The day I finally got all the ever-changing paperwork for transitional housing, I was "sent down" to a brand new shiny shelter, where I am enduring a replay of my intake at the assessment shelter. Rather than a few weeks, it's going to take at least three months to get my ass out of there. Why? They're slow? There is no one heading the Housing "force"?
And, for a secular shelter, there's an awful lot of Jesus being brought in by outside groups. In fact, I was told to be very quiet about my not being Christian.

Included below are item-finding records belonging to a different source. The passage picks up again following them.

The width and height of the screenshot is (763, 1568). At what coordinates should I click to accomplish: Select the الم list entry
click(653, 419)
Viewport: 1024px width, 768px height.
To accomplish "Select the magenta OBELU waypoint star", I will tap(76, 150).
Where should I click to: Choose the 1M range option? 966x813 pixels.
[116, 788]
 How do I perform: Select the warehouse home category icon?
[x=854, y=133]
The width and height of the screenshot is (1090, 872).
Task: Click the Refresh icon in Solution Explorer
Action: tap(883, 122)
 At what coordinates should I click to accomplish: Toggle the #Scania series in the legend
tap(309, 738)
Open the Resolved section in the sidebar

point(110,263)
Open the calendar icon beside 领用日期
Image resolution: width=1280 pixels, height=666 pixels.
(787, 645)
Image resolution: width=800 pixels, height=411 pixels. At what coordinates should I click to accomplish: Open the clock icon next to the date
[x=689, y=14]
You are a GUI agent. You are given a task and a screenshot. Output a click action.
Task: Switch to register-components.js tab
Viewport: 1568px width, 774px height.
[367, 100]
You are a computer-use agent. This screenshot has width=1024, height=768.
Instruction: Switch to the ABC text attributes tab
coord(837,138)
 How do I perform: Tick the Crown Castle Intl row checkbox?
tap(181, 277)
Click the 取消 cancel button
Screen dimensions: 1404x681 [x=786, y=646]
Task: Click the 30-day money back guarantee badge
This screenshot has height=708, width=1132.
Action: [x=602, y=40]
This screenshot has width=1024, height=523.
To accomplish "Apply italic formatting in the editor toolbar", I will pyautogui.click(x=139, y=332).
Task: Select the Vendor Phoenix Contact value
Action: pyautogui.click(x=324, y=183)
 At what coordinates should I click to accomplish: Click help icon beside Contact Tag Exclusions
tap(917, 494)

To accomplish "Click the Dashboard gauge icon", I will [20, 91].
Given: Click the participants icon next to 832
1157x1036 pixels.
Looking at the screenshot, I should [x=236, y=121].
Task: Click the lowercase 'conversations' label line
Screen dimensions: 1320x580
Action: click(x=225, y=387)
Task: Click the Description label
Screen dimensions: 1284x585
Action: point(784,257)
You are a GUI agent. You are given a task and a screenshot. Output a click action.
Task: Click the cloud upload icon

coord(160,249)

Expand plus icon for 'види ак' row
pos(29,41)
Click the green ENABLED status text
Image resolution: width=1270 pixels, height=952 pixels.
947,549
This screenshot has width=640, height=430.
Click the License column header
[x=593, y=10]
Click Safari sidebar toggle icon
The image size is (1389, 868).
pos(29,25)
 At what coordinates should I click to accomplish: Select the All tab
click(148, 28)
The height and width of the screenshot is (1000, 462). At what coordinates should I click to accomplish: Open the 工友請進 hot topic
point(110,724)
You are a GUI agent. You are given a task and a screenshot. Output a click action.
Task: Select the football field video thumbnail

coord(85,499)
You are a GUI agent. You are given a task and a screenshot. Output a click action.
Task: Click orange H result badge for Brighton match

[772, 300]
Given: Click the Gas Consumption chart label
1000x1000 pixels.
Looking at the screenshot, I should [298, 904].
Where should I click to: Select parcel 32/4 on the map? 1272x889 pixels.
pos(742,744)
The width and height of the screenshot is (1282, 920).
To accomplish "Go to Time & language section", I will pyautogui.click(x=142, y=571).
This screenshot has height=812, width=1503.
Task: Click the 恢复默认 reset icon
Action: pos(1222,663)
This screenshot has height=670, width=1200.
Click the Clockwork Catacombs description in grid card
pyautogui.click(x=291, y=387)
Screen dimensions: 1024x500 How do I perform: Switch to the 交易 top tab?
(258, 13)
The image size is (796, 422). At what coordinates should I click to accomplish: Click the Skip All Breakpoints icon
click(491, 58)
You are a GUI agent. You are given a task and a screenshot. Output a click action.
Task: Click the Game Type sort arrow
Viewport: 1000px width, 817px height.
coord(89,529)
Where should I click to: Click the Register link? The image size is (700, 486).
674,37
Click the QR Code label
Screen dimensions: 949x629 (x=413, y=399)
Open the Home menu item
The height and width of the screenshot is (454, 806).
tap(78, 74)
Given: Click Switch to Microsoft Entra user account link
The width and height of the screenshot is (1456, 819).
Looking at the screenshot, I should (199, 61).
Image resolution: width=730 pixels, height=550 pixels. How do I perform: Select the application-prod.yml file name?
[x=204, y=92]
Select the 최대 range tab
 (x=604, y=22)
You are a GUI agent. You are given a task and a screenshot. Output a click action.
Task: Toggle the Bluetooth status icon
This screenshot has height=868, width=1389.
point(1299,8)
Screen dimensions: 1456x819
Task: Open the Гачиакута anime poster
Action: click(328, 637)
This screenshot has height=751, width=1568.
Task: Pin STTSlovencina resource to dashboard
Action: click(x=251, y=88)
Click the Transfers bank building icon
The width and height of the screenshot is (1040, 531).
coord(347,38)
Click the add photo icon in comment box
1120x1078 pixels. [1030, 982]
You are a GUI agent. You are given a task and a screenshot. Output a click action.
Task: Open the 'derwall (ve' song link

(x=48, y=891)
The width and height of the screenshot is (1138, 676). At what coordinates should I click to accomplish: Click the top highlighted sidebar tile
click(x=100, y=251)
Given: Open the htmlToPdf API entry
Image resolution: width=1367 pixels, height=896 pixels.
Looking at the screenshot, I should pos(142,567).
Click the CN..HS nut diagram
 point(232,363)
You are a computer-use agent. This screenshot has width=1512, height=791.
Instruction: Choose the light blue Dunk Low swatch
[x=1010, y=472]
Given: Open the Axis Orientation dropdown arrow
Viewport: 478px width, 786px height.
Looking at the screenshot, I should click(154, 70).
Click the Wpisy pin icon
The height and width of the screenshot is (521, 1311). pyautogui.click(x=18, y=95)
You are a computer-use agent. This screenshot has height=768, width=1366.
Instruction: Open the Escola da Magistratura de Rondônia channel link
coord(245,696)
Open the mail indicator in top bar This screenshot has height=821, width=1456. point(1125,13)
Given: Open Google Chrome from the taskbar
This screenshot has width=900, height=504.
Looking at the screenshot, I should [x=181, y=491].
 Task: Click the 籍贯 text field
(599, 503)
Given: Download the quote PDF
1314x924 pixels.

I’ve been in the “new” shelter for about a month now, and things here work very slowly here. Like they’re in no rush to get you into housing (Week 3 of Social Worker will be to photocopy my passport and SS#, last week, my PyschoSocial, week before, GETTING TO KNOW YOU, GETTING TO KNOW NOTHING ABOUT YOU…). To add to the insult, I was actually punished for I don’t know what, by being transferred here instead of to the transitional housing. Even the evening case manger was shocked I was being “sent down” She asked if I had ‘broken curfew’ (I had not.) So here I am, I have a lovely Park Avenue address, starting the whole fucking process over again, and 64 roommates with varying degrees of mental illness from none to “holy shit! take your meds”.
There is a down side to being in a shelter: You get comfortable. No rent, no board, no worries about money for laundry, the beds are comfortable. No pressure to get even a part-time job if you aren’t already working, like a few of us there. It’s a trap for truly lazy people. I realized the “trap” when I first referred to the shelter as “home”.
So, here it is, August 22, 2011 and in the intervening weeks, there have been several verbal altercations and one actual physical confrontation between two women, one who was baiting the other who is a belligerent drunk. fist flew, they hit the ground, and the caseworker just stood there observing as we pulled the women apart and held them back.